__Short problem__:
Gather every line in the entries below that contains the word "Image", matching its case exactly, and copy each such line in full.

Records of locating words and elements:
::::::::
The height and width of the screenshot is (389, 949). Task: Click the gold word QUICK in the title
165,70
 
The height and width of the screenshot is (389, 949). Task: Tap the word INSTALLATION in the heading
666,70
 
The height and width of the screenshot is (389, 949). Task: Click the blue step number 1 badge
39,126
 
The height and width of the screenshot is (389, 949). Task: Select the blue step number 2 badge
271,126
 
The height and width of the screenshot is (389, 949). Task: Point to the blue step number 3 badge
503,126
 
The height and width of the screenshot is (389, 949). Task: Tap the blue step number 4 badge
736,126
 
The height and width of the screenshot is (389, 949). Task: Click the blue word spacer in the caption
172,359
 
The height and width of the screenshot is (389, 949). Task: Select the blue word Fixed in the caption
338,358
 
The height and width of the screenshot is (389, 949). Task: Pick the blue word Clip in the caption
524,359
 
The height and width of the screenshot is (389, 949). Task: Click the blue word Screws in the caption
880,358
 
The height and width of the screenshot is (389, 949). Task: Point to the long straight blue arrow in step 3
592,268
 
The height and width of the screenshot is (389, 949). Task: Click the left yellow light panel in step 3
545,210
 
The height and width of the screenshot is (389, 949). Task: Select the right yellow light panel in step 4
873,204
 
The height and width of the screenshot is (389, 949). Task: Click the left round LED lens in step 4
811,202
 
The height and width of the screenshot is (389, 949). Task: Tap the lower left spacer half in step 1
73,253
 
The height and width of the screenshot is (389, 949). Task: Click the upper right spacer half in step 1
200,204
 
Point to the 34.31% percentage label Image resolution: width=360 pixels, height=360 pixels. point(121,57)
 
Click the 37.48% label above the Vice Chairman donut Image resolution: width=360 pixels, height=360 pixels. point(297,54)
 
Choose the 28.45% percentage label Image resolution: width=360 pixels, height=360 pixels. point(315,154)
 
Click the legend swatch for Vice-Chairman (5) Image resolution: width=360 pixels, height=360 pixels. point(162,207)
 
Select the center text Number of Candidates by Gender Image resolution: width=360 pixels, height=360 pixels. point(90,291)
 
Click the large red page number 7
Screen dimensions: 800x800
::::::::
__Worked answer__:
Point to the 34.31% percentage label Image resolution: width=360 pixels, height=360 pixels. point(121,57)
Click the 37.48% label above the Vice Chairman donut Image resolution: width=360 pixels, height=360 pixels. point(297,54)
Choose the 28.45% percentage label Image resolution: width=360 pixels, height=360 pixels. point(315,154)
Click the legend swatch for Vice-Chairman (5) Image resolution: width=360 pixels, height=360 pixels. point(162,207)
Select the center text Number of Candidates by Gender Image resolution: width=360 pixels, height=360 pixels. point(90,291)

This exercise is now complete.